I have a couple of neighbors that live in my compound yet work for my landlord and one of them is a 10 yr old girl named
Madaline, or Mada for short...
Yesterday, I was crushed because out of my bedroom window I witnessed this young girl being beaten with a wire hanger by her older sibling and then by her mother. They were trying to force her up the hill and out of our compound gate. Since I don't know enough Malagasy I asked a friend that was visiting what they were saying and she said it was something about not leaving with her friends. We went back to our time with each other and the screaming and beating soon stopped.
Today, the same scene happened, and I was very concerned. This young girl was doing everything she could do to not leave with the older boy that came for her. I found out later that the boy is her older sibling and he just came to walk her to school. You see school just started last week for them both but because of crowding he is going to school in the mornings and Mada is scheduled to go in the afternoons.

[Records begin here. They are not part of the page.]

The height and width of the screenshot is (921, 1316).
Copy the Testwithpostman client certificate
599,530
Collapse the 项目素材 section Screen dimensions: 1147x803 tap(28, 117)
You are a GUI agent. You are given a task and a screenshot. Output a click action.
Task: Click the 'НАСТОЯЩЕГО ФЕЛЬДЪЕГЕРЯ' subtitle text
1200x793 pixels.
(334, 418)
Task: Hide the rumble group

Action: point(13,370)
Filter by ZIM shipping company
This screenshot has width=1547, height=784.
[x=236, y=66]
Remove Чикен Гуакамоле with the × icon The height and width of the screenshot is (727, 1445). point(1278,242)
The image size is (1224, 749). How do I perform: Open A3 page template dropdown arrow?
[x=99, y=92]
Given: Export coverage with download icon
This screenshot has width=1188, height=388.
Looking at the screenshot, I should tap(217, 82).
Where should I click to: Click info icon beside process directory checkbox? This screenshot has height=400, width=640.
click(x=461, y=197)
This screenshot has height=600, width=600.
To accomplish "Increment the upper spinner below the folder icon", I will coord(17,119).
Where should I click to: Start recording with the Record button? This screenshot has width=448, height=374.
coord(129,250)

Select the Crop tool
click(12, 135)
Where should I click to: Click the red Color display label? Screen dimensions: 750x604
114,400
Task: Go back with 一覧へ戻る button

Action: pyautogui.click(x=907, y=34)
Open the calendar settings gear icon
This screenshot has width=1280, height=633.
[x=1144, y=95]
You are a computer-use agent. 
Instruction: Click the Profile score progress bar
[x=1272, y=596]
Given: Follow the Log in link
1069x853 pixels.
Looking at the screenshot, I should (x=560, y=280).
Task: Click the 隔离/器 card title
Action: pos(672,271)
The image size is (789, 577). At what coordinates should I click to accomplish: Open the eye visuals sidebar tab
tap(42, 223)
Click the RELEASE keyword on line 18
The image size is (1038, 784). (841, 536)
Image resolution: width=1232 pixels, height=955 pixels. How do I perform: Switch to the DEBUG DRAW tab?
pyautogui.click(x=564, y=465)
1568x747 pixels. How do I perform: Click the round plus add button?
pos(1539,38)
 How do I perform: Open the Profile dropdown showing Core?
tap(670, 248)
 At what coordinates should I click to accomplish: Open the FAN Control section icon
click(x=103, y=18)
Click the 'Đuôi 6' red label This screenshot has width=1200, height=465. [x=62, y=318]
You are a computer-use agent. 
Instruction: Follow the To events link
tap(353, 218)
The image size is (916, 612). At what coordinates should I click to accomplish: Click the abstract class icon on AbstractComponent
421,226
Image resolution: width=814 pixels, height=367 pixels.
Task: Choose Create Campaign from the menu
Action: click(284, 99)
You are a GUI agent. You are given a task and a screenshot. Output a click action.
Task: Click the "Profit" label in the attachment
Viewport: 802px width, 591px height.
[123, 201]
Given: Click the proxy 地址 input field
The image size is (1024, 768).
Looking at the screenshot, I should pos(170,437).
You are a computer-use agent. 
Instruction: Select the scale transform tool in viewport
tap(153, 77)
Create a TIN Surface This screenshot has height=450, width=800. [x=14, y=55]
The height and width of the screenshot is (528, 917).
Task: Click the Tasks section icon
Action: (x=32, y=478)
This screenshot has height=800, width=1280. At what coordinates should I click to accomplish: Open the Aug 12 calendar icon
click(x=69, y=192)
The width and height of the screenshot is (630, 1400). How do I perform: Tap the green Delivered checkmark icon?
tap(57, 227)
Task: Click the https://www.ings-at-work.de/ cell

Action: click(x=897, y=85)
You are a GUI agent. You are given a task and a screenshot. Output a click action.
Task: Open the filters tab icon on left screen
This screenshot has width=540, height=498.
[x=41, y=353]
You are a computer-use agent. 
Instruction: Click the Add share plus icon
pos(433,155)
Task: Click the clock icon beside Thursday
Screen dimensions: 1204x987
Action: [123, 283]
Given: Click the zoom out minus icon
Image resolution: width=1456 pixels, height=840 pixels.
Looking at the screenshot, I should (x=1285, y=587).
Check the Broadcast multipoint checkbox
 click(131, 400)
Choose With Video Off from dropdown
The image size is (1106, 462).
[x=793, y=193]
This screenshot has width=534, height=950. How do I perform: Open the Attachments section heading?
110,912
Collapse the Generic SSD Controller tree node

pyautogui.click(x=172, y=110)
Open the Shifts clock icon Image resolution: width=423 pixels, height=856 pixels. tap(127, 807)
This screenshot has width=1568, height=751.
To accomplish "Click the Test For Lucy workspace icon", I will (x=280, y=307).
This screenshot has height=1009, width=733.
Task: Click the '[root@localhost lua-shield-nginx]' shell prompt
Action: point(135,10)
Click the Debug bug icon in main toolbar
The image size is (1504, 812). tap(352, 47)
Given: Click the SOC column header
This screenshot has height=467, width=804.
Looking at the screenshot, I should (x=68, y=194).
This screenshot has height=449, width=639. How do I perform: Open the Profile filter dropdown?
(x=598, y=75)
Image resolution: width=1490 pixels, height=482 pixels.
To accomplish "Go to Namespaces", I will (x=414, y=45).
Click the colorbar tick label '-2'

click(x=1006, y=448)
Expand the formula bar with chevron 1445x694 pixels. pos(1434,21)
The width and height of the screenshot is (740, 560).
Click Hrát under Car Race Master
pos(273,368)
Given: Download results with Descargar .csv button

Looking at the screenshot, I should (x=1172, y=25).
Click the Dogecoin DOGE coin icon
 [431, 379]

The scene got ugly fast and after Mada finished kicking and screaming and laying down on the road so that she did not have to leave with her brother, the father came out with his belt and started giving her a flogging of a lifetime. I could not watch anymore, asked my house helper what was going on and she replied "she doesn't want to go to school". As I made sure that the family could see me watching from my yard I was praying that GOD would allow something to happen so that this would stop.
I contacted a friend that used to be the principal of a large school here and asked her what I should do, or if I should just stay out of the mess because I was after all a foreigner and she is a young Malagasy girl. I could be crossing the culture boundary and do more harm than good. After about an hour of the beating and the crying I asked my friend to come over and see if the parents would talk with us. It was arranged with my limited Malagasy through my house helper talking to the parents. They agreed and were very happy to have someone help from the outside.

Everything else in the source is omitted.